Mike Pence chooses family dinner over meeting with Trump


Christian Life


US Vice President Mike Pence with wife Karen and daughters Charlotte (left) and Audrey (right), talk as they board an aircraft in 2017. Photo EPA, Paul Miller

What would you do if the American President invited you for a meeting at the same moment as your daughter's first musical recital? Of course, you would go to the President. "No", former Vice President Mike Pence says. "You should go listen to your daughter."

Family life must be priority number one for everyone, Pence believes. He strongly defends his statement in his new book "Go Home for Dinner: Advice on How Faith Makes a Family and Family Makes a Life", which he wrote together with his daughter Charlotte, the Dutch daily Reformatorisch Dagblad reports. "Ultimately, I believe it's our faith and our families in this country that is our ultimate source of strength", the former Vice President told Daily Signal in an interview.

Pence worries about the deterioration of family life in the United States. "And at a time when we have so much division in our country, when it seems like more Americans are more anxious about the future than ever before, we end this book with a simple admonition: If you wonder what you can do to save America, save your family, go home for dinner, strengthen the ties that bind the people that you cherish most."


In his book, published earlier this month, Pence describes how he always tried to put his family first in his life. As member of Congress, as governor of Indiana and as Vice President he always attempted to be home for dinner. It was not always easy to fit the meals into his agenda, he acknowledges. Yet, he required himself to be at the table when the warm meal was served. And it was a conscious choice. Many people did not understand his choice to prioritise his family. But that was something Pence took for granted, as he sees his family as the most important people in his life. He sees an investment in the family as an investment in the future of society.

Pence worries about the decline of American families. "The truth is that people are putting off marriage, they're putting off having children, some people are just choosing not to be married at all," he states. "And we know the divorce rate in this country is heartbreaking. And the truth is that it's been the faith in the families of this country that has always been the wellspring of our nation's strength."

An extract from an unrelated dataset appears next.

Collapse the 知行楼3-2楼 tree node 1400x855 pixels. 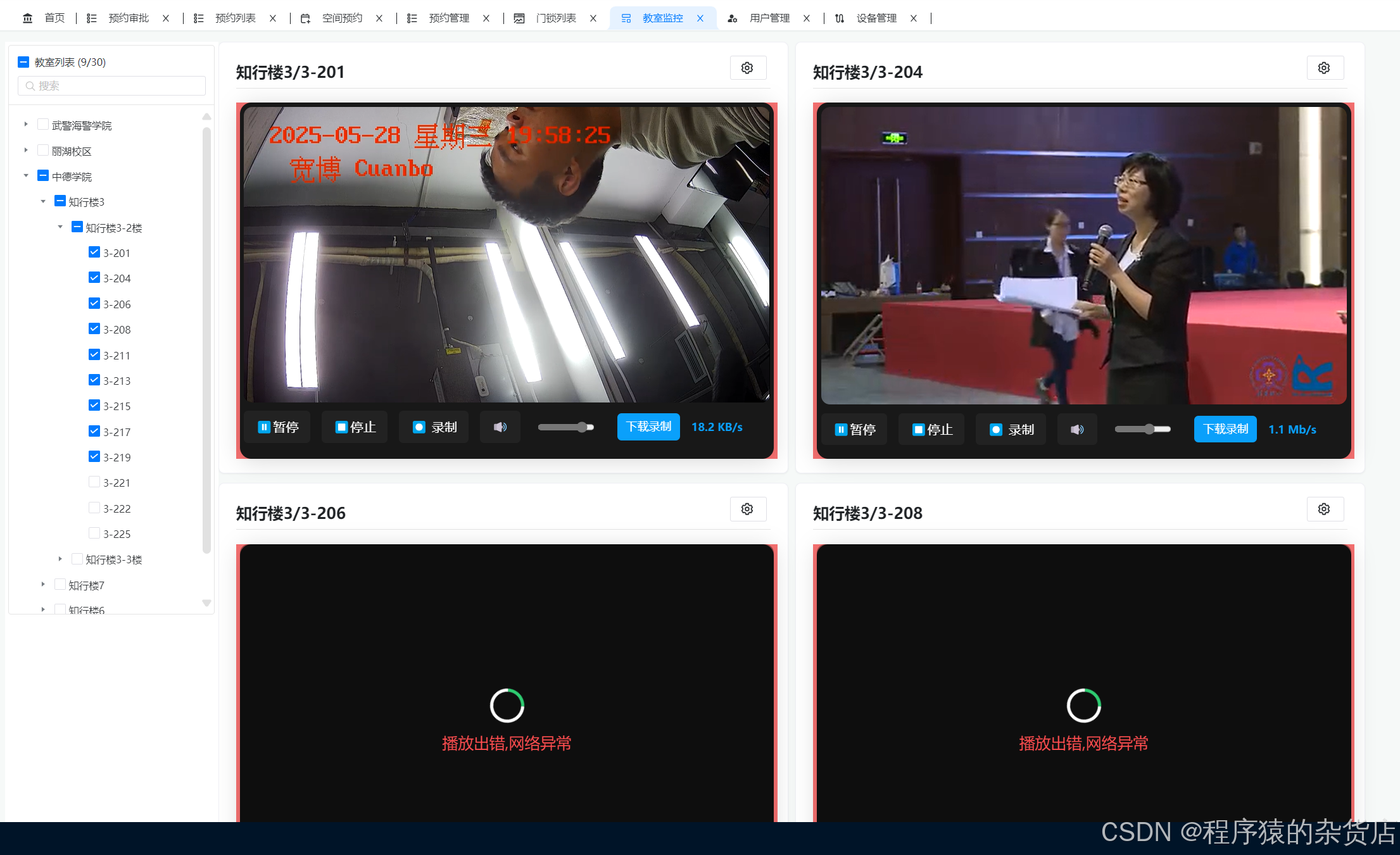point(60,227)
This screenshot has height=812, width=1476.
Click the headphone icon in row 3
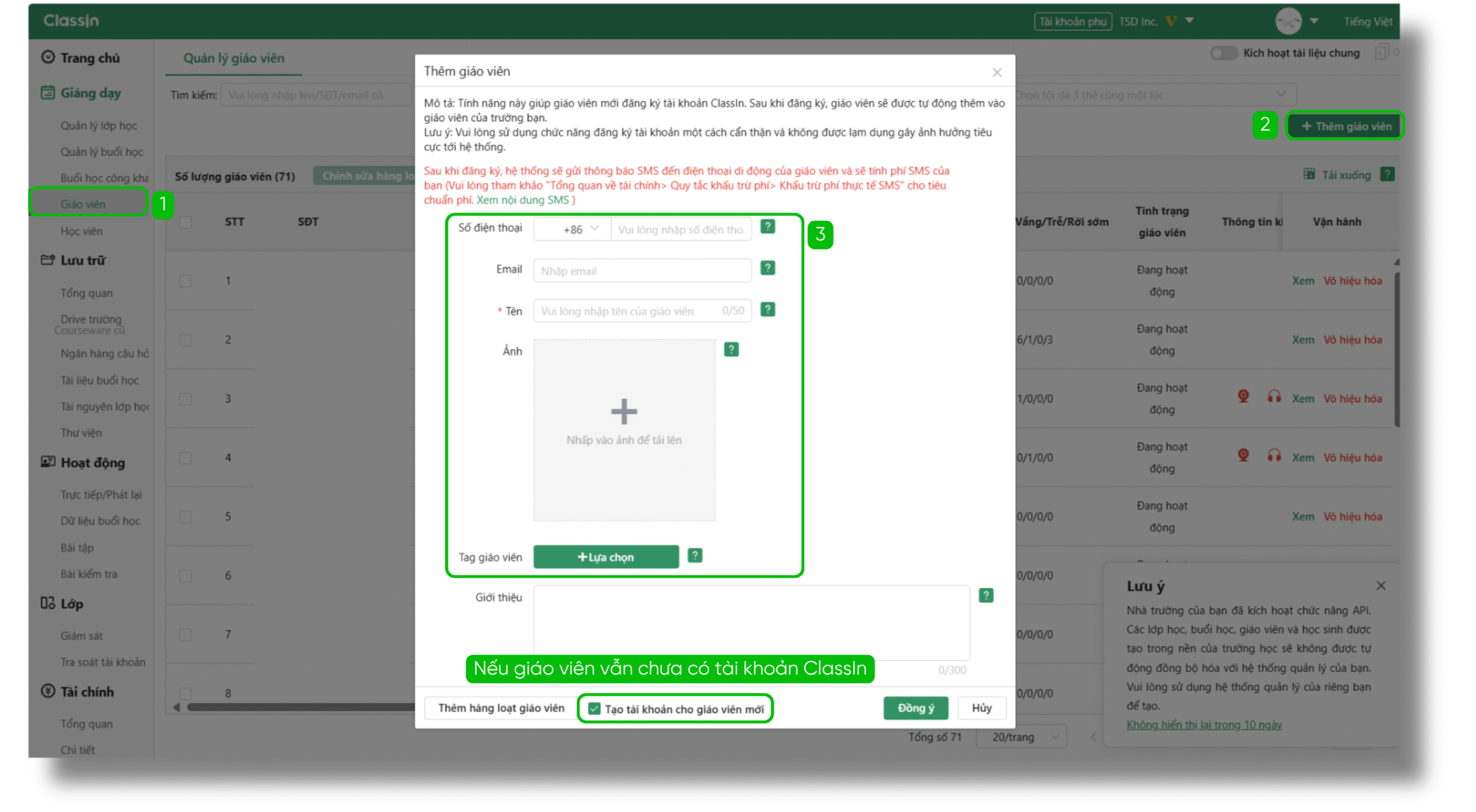pos(1274,396)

For the United States to counter this declining trend, restoration of family life and, above all, of conversation within the family is necessary. He cites President Ronald Reagan, who said during his farewell address: "All great change in America begins at the dinner table."

Pence is convinced that no one will regret putting faith and family first in his life. He warns of the worldly hunt for money and happiness, which always ends in disappointment. "You really can't have it all in life without somebody paying the price", he points out in his book. "But the Bible actually tells us that He gives to His beloved even while they sleep. I honestly believe that when we make His priorities, our priorities, God will open doors of opportunity."